This seems somewhat trivial, maybe, but as I pondered whether to bother with a post about this line from Fides et Ratio §26, something more interesting occurred to me that struck me as post-worthy.
The truth comes initially to the human being as a question: Does life have a meaning? Where is it going? At first sight, personal existence may seem completely meaningless. It is not necessary to turn to the philosophers of the absurd or to the provocative questioning found in the Book of Job in order to have doubts about life’s meaning. The daily experience of suffering—in one’s own life and in the lives of others—and the array of facts which seem inexplicable to reason are enough to ensure that a question as dramatic as the question of meaning cannot be evaded. Moreover, the first absolutely certain truth of our life, beyond the fact that we exist, is the inevitability of our death. Given this unsettling fact, the search for a full answer is inescapable. Each of us has both the desire and the duty to know the truth of our own destiny. [Italics in original; bold added]

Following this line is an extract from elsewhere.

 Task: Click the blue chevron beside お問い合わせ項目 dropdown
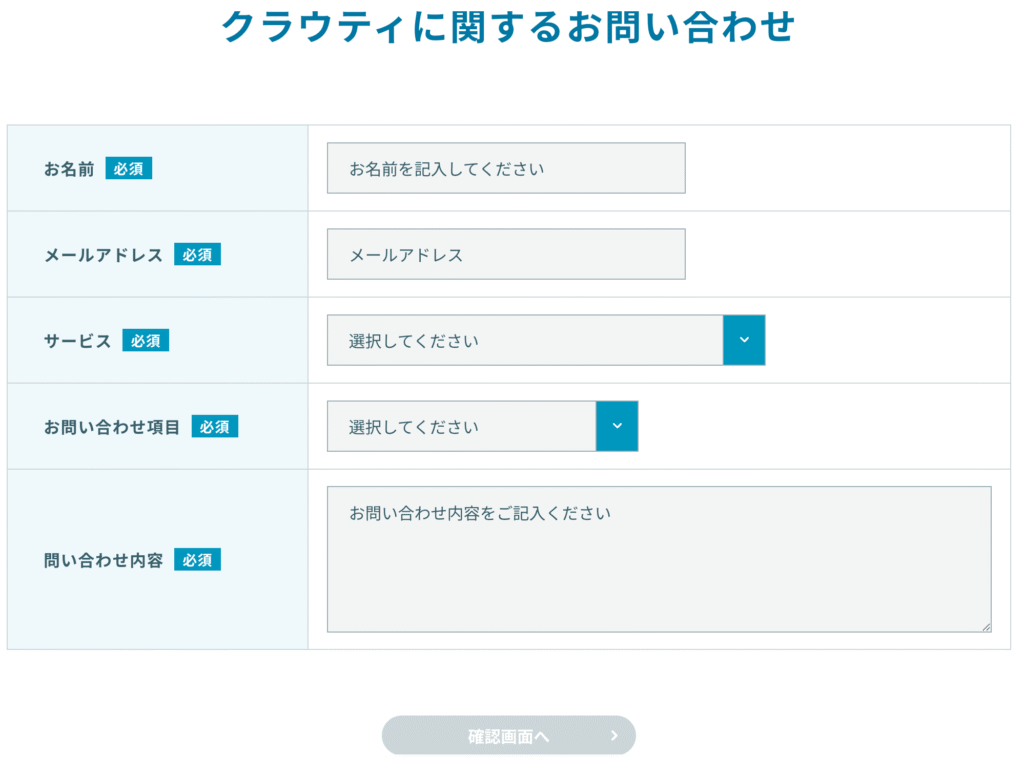coord(617,426)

We were made for a purpose. And because our Maker had a purpose in mind for us, the only true purpose for our lives is precisely the one that He had in mind when He made us. Consequently it is not the case that we get to decide for ourselves what the reason is for our existence. No. On the contrary, as the Pope writes we have a duty to know the truth of that purpose, and this means that we must conform our thinking to that reality. It is not up for grabs.